Isto nos leva a pensar sobre as afirmações emitidas pela imprensa sobre a conquista representada pela descoberta do código genético humano, apresentadas no início deste texto. Será mesmo tão absoluto o triunfo identificado nesta conquista? Como têm reagido as pessoas comuns a este avanço anunciado? O que muda na sua perspectiva sobre a doença e o processo da cura? Será que esta descoberta vai fazer esvaziar a peregrinação de pacientes que procuram o “Lar São Luiz”, o Centro do médium Chico Xavier2 e outras diversas “casas de cura”, terreiros de umbanda ou benzedeiras que se espalham através do País? Vamos deixar de lado os velhos chás para o resfriado, a enxaqueca ou outro mal-estar qualquer?

A feição que tem tomado o noticiário a respeito destas descobertas se inscreve na tradição, apontada por Maria Clementina P Cunha na apresentação da obra em exame, que

(…) atribui ao saber [especialmente ao saber dito científico], com sua intrínseca pretensão de deter a verdade, um potencial quase ilimitado de controlar e moldar a sociedade segundo seus próprios desígnios (p.15).

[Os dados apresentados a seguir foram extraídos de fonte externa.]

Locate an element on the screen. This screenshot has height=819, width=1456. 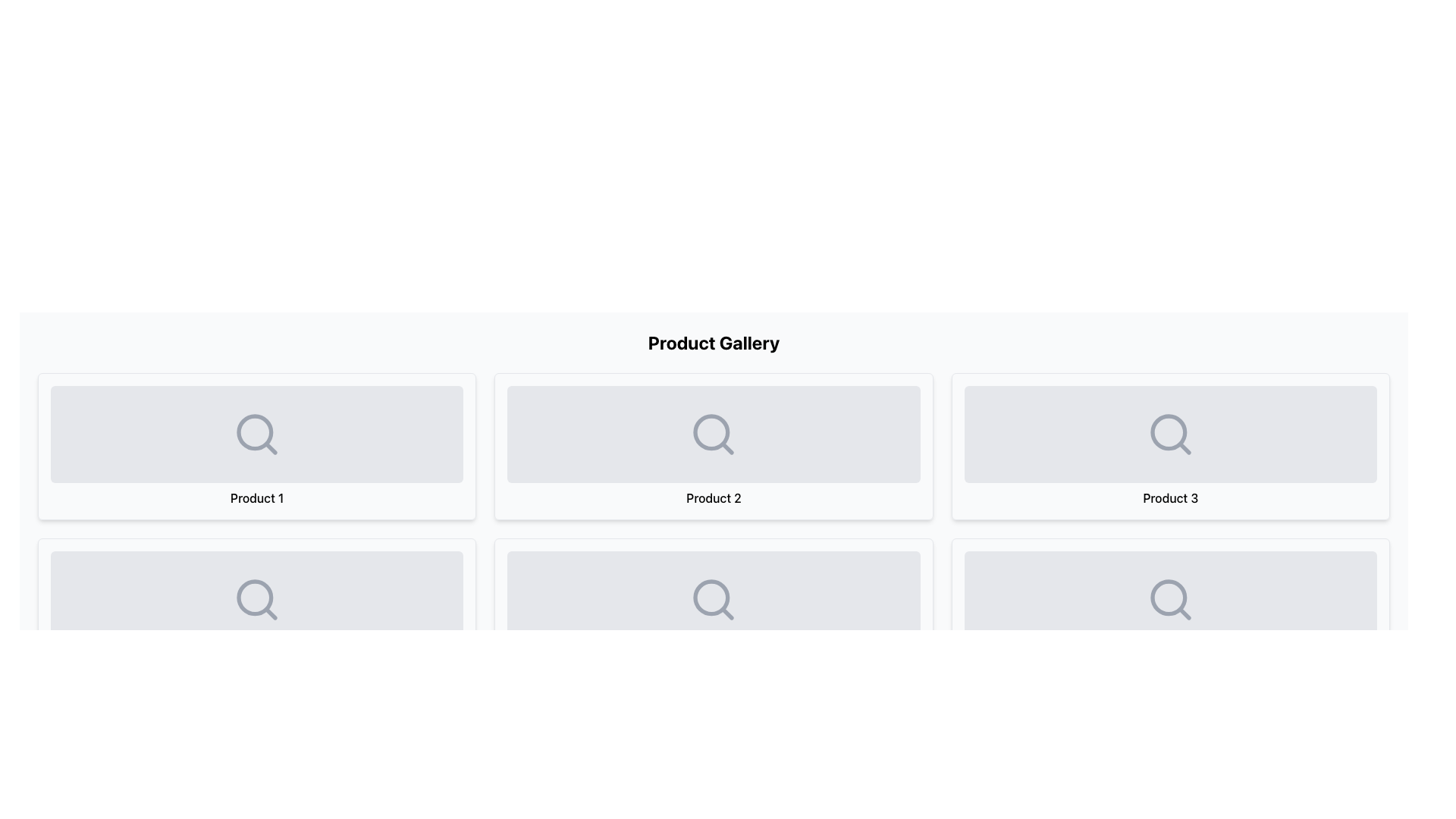
the first card in the grid layout, which features a gray placeholder area with a magnifying glass icon and a text area labeled 'Product 1' is located at coordinates (257, 446).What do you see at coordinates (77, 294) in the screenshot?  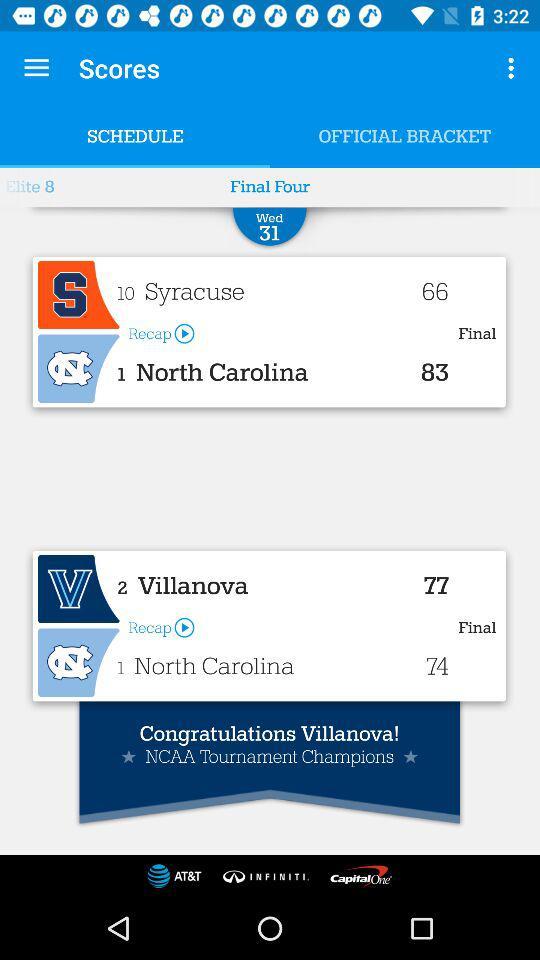 I see `advertisement` at bounding box center [77, 294].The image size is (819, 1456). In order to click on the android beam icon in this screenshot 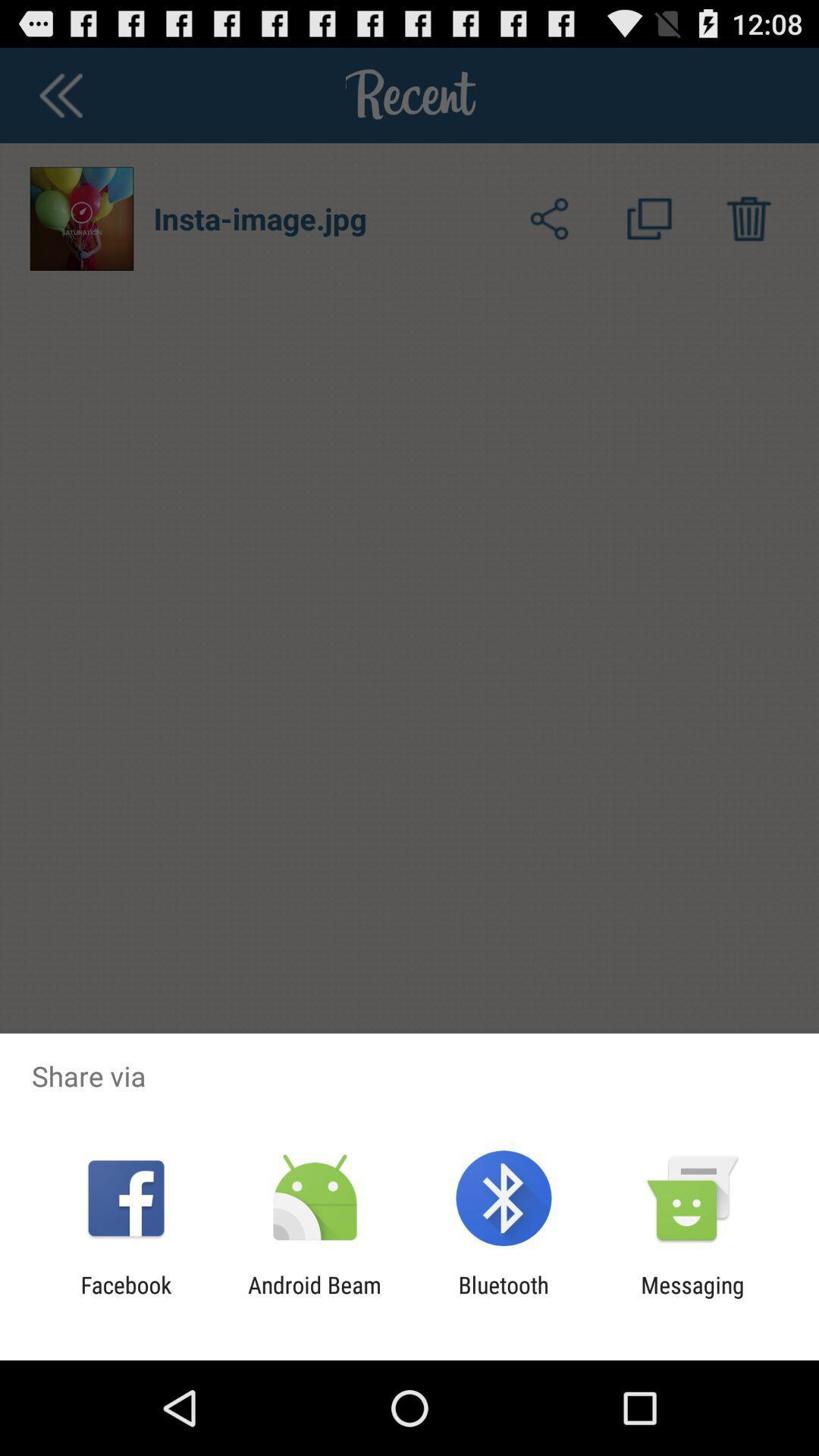, I will do `click(314, 1298)`.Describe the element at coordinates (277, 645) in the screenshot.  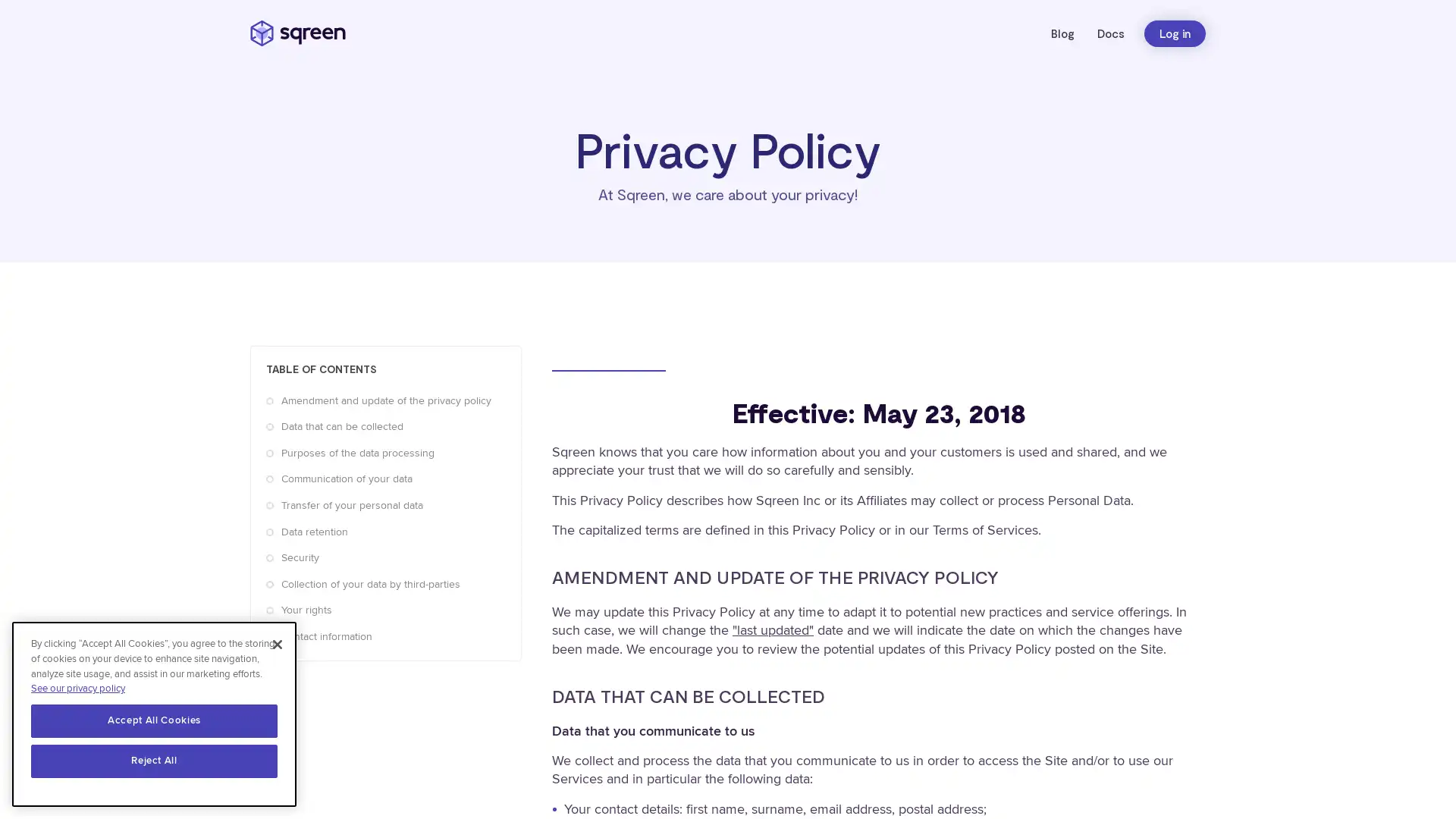
I see `Close` at that location.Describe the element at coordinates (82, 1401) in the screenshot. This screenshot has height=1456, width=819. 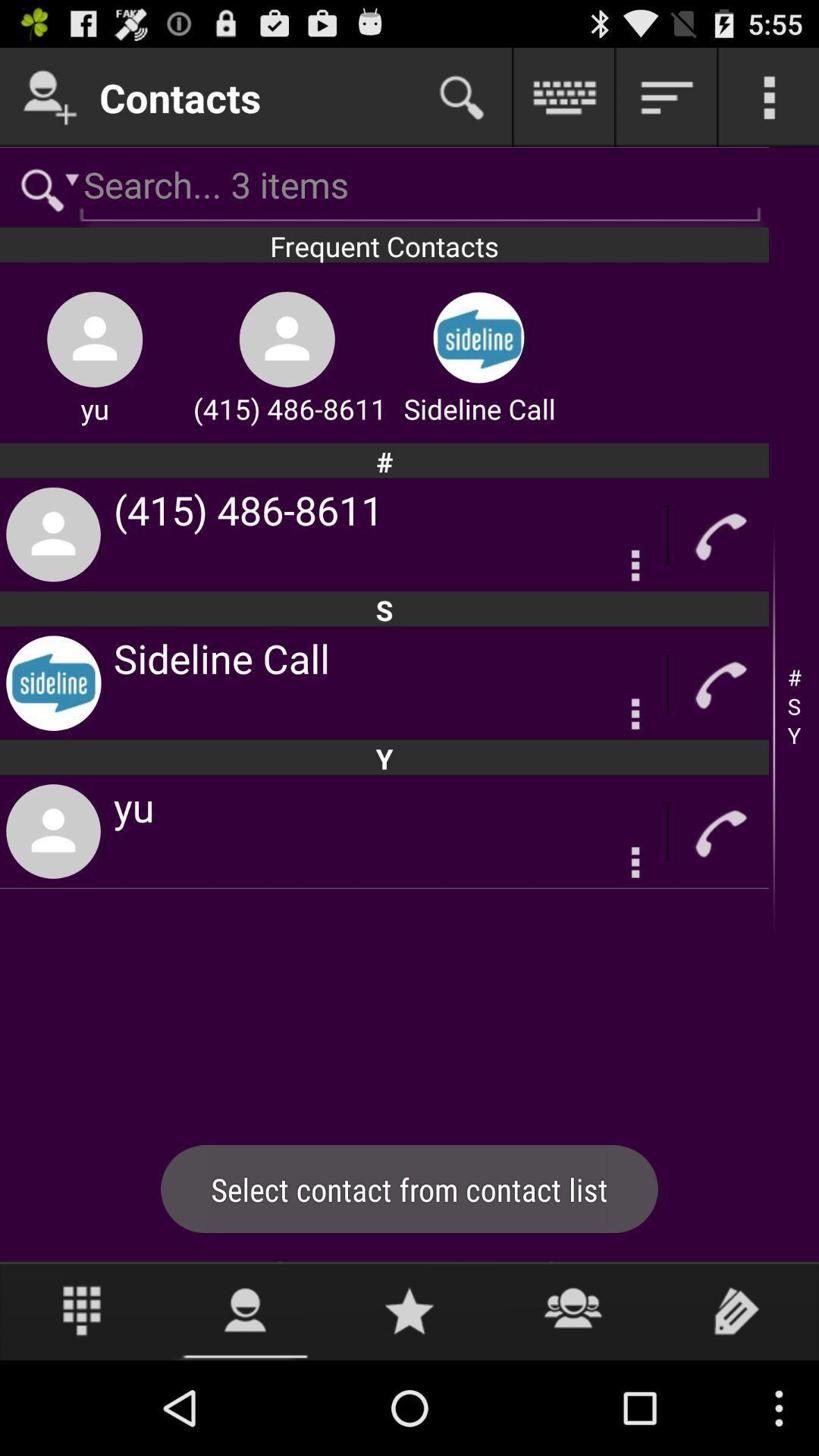
I see `the dialpad icon` at that location.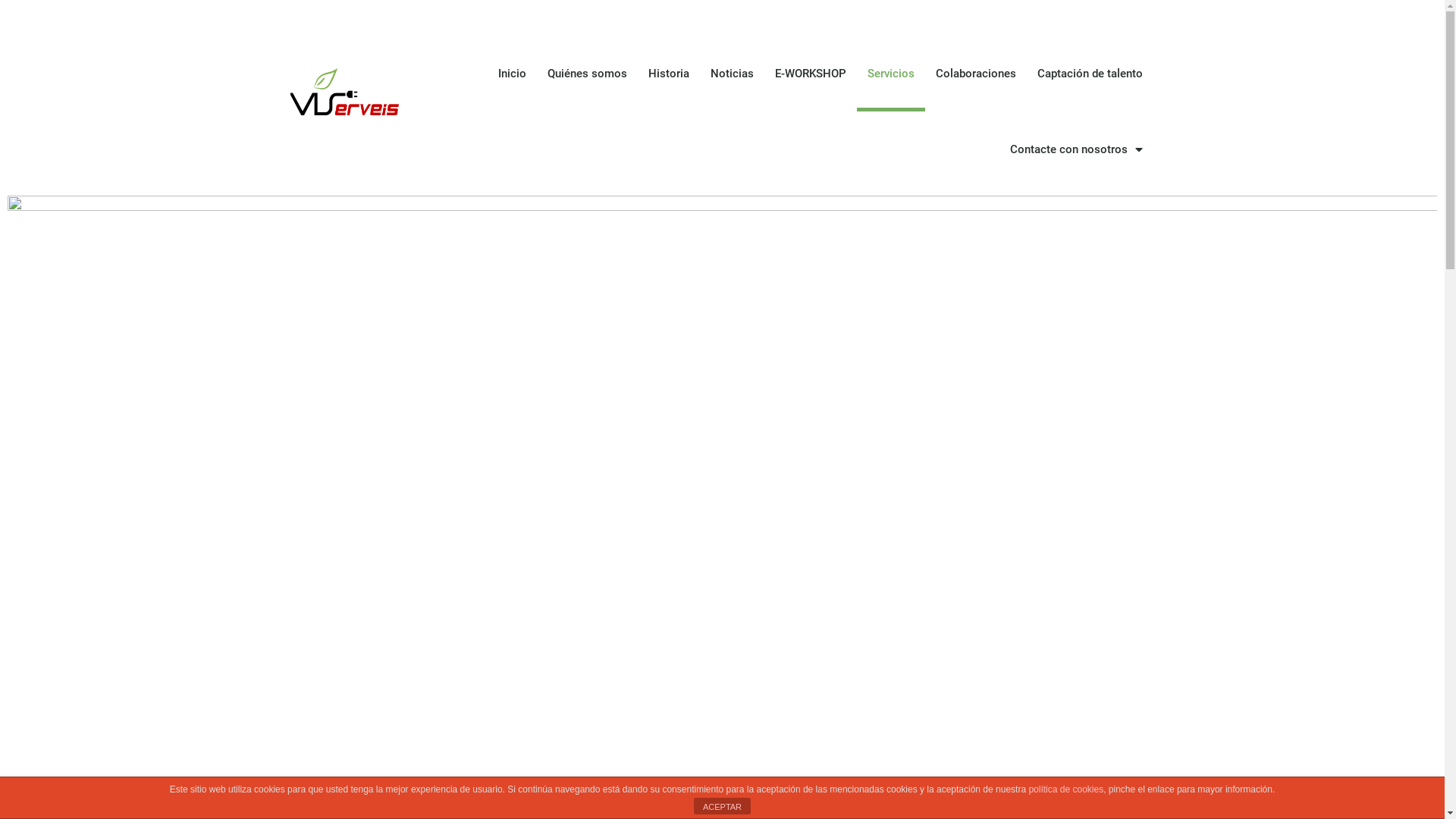  I want to click on 'Contacte con nosotros', so click(1075, 149).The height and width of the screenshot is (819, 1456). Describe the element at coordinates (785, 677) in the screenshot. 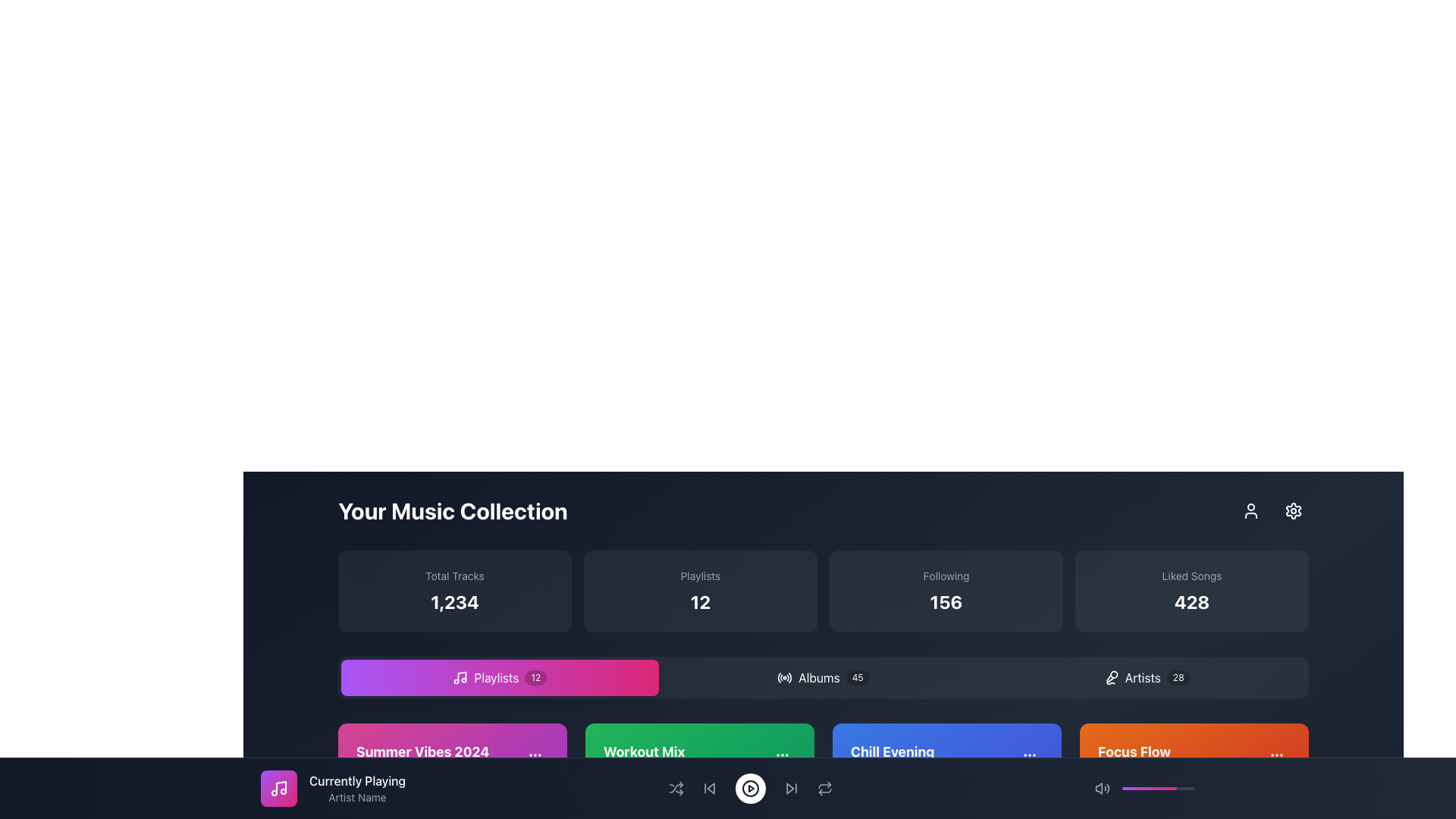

Se a genética promete à sociedade grandes conquistas, ela também apresenta fracassos e erros ¾ que, porém, não encontram publicidade tão marcante nos meios de comunicação. Além disto, ela propõe questões de caráter ético que afetam toda a sociedade e que, portanto, não deverão ser decididas num âmbito cultural, social e político restrito, como até então tem sido feito. É preciso, como nos mostra o livro em exame, ultrapassar a imagem asséptica da medicina [e da ciência como um todo] que lança fora toda crença, toda subjetividade, toda diversidade que fundamentou este saber e suas práticas sobre a cura. A ciência não é tão poderosa e hegemônica como muitas vezes deixa transparecer, nem homens e mulheres vivem ou elaboram o seu cotidiano a partir de uma perspectiva exclusivamente científica, de uma visão de mundo informada apenas pelos saberes que compõem esta esfera da produção cultural da sociedade. A leitura de Beatriz Weber contribui de forma significativa para ultrapassarmos essa visão linear e progressista que ainda hoje marca a imagem do conhecimento científico.

 

Notas

1 “[O] Projeto Genoma Humano, promete a era da bio-medicina de precisão”; “A transcrição … do código genético inaugura a era da medicina como ciência quase exata”. Folha de S. Paulo, “Genoma” (Caderno Especial). São Paulo, 27 de junho de 2000.

2 O “Lar São Luiz” e o centro de Chico Xavier são conhecidas “casas de cura” que realizam consultas e operações espirituais. A primeira está localizada no Rio de Janeiro, e a segunda, em Minas Gerais.

Anny Jackeline Torres Silveira – Coltec – UFMG, Doutoranda UFF.